The explosion of women’s sport in Australia in recent years has opened an unprecedented number of pathways for aspiring professional athletes. The introduction of professional women’s leagues such as AFLW (AFL Women’s), NRL Women’s, cricket’s WBBL (Women’s Big Bash League) and soccer’s W-League has created a congested landscape where rival codes are jostling for the best talent and sponsorship dollars.
Addressing the challenges ahead, Netball Australia has established an independent commission, chaired by Marina Go MAICD, to deliver expertise and leadership to the Suncorp Super Netball league, future-proofing the competition’s long-term sustainability.
While not a member of the commission due to her media commitments as host broadcaster of the league, Ellis was approached during its formation and is a firm believer it will set a platform to continue netball’s position as the number-one team sport for women and girls in Australia.
Does netball get enough credit for its sound governance?
“Years ago, I sat next to Sir Angus Houston when he was chief of the Defence Force. He said the women who run netball associations could easily run the army because, logistically, they are fantastic. That stuck in my mind — we don’t pat ourselves on the back enough as a sport. We run a really good show and need to empower as many women as possible to have leadership roles.”
Why is the Super Netball Commission good for the sport?

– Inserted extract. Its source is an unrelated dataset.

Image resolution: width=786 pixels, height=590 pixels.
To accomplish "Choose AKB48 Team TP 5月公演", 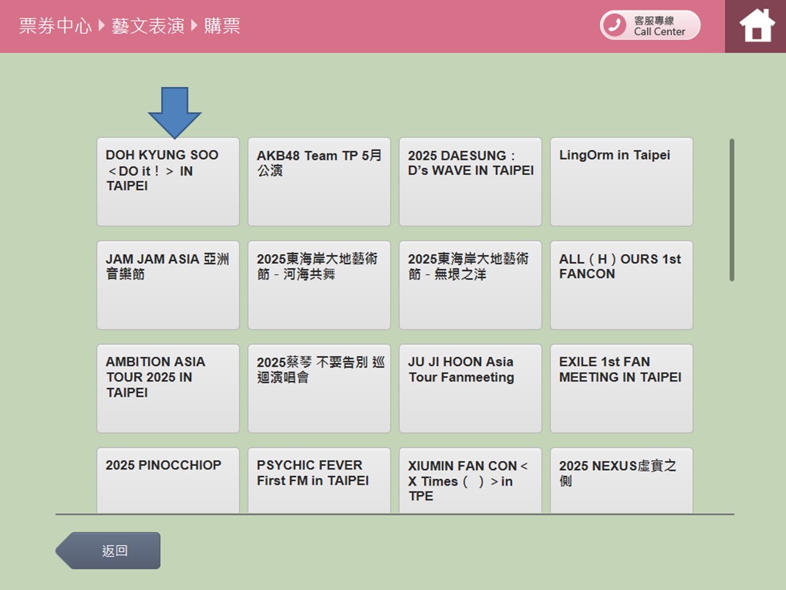I will pos(319,181).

“Like every sporting organisation, Netball Australia has the monumental task of satisfying grass roots, the elite level and broadcasters, all the pathways, and high-performance groups through to the Australian Diamonds. There were competing priorities for directors with the formation of Suncorp Super Netball and their duty to the Diamonds, so having an independent commission make decisions is a smart way to go.”
Why did you turn down a role on the Netball Commission?
“My role in the media makes it hard to play both roles. It’s far better for me to be outside the tent, with the freedom to make comments and create publicity, as opposed to being inside and not being able to say certain things.”
With the rise of women’s professional codes, is netball facing competition like never before?
“Those challenges will be good for us because competition makes you sharpen your offering to the market. Netball is still the best women’s sport in terms of looking after its grass roots. Other sports have had bubbles that burst, but we’ve always been a sport that manages itself conservatively so netball will rise to meet these current challenges and is well placed to withstand the competition.”